Objective: To investigate the expression of fascin and cytokeratin 14 (CK14) in human esophageal squamous cell carcinoma (ESCC) and the association of these two proteins with ESCC malignant progression and the possibility of application of these 2 proteins in the diagnosis of ESCC.

Methods: A tissue microarray composed of the representative regions of ESCC and corresponding normal epithelium was constructed. Immunohistochemistry was conducted to examine the expression of fascin and CD14 in 116 specimens of ESCC and the normal tissues near the cancerous tissues. The relation of these two proteins with the invasive depth, node involvement, differentiated grade, pTNM stages was analyzed. Disease-free survival analysis was carried out using Kaplan-Meier method. The correlation of the two proteins was analyzed using Spearman's correlation test. ESCC cells of the lines EC9706, TE12, COLO-680N, KYSE510, KYSE450, KYSE410, KYSE180, KYSE150, KYSE140, KYSE70, KYSE30, and YES2 were cultured and underwent SDS-PAGE and Western blotting to examine the expression of fascin and CD14. And the correlation of the two proteins with the characteristics of the cell lines was analyzed too.

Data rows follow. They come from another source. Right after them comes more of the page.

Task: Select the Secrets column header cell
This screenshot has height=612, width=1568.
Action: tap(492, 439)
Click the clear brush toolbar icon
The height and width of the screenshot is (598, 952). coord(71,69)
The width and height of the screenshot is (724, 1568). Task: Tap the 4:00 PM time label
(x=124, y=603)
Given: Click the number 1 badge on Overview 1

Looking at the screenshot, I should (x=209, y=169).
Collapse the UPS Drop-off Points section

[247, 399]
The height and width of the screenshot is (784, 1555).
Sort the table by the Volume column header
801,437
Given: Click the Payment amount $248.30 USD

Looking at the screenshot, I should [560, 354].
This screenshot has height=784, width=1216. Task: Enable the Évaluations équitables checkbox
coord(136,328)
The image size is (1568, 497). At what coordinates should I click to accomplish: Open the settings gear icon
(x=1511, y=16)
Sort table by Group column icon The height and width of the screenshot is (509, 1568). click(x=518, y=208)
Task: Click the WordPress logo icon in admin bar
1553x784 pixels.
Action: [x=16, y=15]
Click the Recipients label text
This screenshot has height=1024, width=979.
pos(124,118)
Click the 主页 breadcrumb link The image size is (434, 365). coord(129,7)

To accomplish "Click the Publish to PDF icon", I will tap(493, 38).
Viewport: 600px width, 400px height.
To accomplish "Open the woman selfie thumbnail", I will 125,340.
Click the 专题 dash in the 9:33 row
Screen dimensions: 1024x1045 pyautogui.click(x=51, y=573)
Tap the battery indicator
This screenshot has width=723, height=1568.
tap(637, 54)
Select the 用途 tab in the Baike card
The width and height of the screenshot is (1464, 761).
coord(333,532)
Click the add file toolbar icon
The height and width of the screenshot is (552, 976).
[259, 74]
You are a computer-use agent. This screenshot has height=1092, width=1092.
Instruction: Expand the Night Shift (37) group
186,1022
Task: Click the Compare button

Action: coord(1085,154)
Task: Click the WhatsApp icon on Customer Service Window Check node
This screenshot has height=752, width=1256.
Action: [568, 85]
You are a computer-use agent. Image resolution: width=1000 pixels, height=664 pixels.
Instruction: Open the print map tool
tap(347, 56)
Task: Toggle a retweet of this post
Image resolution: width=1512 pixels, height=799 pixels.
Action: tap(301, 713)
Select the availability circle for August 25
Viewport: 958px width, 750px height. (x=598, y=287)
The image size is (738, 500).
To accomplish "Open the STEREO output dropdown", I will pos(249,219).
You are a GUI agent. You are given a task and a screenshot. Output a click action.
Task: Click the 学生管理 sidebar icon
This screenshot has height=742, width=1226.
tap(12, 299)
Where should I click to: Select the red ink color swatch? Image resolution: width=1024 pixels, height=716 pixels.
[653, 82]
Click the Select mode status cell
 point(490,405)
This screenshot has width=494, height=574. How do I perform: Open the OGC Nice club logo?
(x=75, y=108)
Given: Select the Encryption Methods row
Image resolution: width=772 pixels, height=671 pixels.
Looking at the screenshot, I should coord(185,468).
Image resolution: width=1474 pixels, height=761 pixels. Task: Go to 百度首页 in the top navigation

Results: Fascin and CK14 were negative in the normal esophageal epithelia except in the basal cells. The positive rates of fascin and CK14 in the ESCC cells were 79.3% and 67.0% respectively. The positive rate of either fascin or CK14 was 86.2%. The expression rates of fascin and CK14 in well- and moderately-differentiated ESCCs were significantly higher than that in the poorly-differentiated ones (P = 0.054 and P < 0.01). The patients with positive expression of fascin and those with negative expression of CK14 had a poorer survival in comparison with those with negative fascin expression and those with positive CK14 expression respectively, however, without statistical significances (P = 0.8980 and P = 0.2610). The positive rates of fascin in the well-, moderately-, and poorly- differentiated ESCCs were 87.1%, 83.9%, and 62.1% respectively (P = 0.054). The positive rates of CK14 in the well-, moderately-, and poorly-differentiated ESCCs were; 87.1%, 76.4%, and 27.6% respectively (P < 0.01). The prognosis was not significantly correlated with the expression of both proteins (P = 0.8980 and P = 0.2610). There was an significantly positive correlation between the expression levels of these 2 proteins (r = 0.487, P < 0.01). Fascin was highly expressed in most of the ESCC lines, except in the slowly growing and weakly migrating TE12 line. High expression of CK14 was only seen in the line KYSE180.

Conclusion: Fascin and CK14 may play important roles in the carcinogenesis and progression of ESCC. Combination of fascin and CK14 would be valuable markers in diagnosis of ESCC.